Meet Prem Lal Tamang. He is a university student with big dreams and a lot of energy.

 

He talks faster than anyone I know and I constantly remind him to slow down because I still find the Nepali accent difficult to understand. Each time I start to remind him, he says “yes, yes” and we laugh, because he knows, but is so excited about what he is saying that he speeds up.

Prem looks like he has it all together, like nothing bad has ever happened to him. But he lived through the April earthquake in Nepal and at a recent psychosocial skills training, he told us his story.

The earthquake was on Saturday morning, which is the Holy Day in Nepal. People were not at work, children were not in school and many people were at places of worship, not at home. Many lives were spared because of that fact. Prem (whose name means “love”) was teaching Sunday School. When the earthquake started, all the teachers grabbed as many children as they could and covered them with their bodies to help protect them. As soon as they were able, the led the children out of the Sunday School building to the courtyard, where they were safe from potential collapse of the building. The entire church huddled together, waiting for the many aftershocks to subside. When they finally realized it was safe to travel, they began to leave the compound.

That was when they noticed people running on the street. Prem was confused: the earthquake seemed to be over, so why were people panicking? At this point in his story, Prem begins to laugh. When asked, people among the runners responded, “A tiger has escaped from the zoo!” The zoo is only a few blocks from the church, so church members joined the runners in getting some distance between them and the zoo. But the irony does not escape him: safe from one disaster but just to face another!

The laughter stops, though, as Prem relates the next part of his story. In the days following the earthquake, he volunteered to be part of a cleanup crew. It would have been hard work if cleaning up only meant stacking bricks and removing concrete. But his job was much more difficult: there were bodies to move. He describes how heavy they are to lift and how many people he grieved as he loaded them onto trucks to be taken to a mass grave outside of town. He takes the time to explain that this is not at all the way Nepali people deal with their dead and that the government promised to exhume the bodies later to have them properly burned.

And so Prem wants to work with children, to help them find ways to be normal again.

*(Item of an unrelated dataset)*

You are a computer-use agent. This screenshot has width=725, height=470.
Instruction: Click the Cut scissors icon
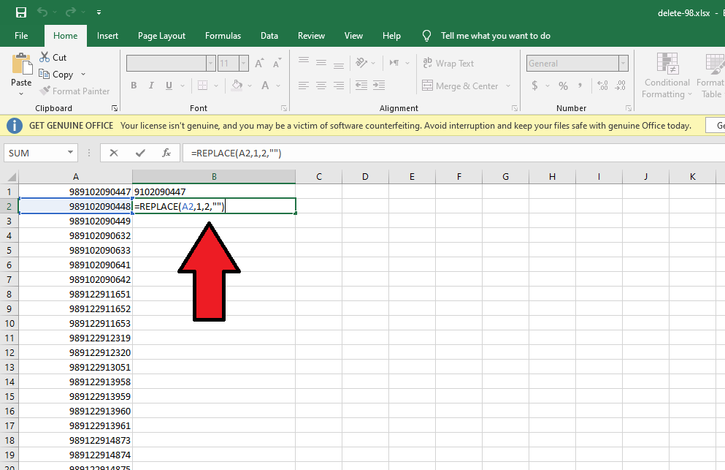click(x=44, y=57)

He will lead the World Renew Children’s Psychosocial Groups in Manakamana, Nuwakot, when school begins again later in August. They will play and sing and have talent shows: all ways to be children and forget for a moment that most of them are still grieving loved ones who died in the earthquake.

He loved working with children before the earthquake; now he looks forward to bringing some post-earthquake hope, if only for an hour after school.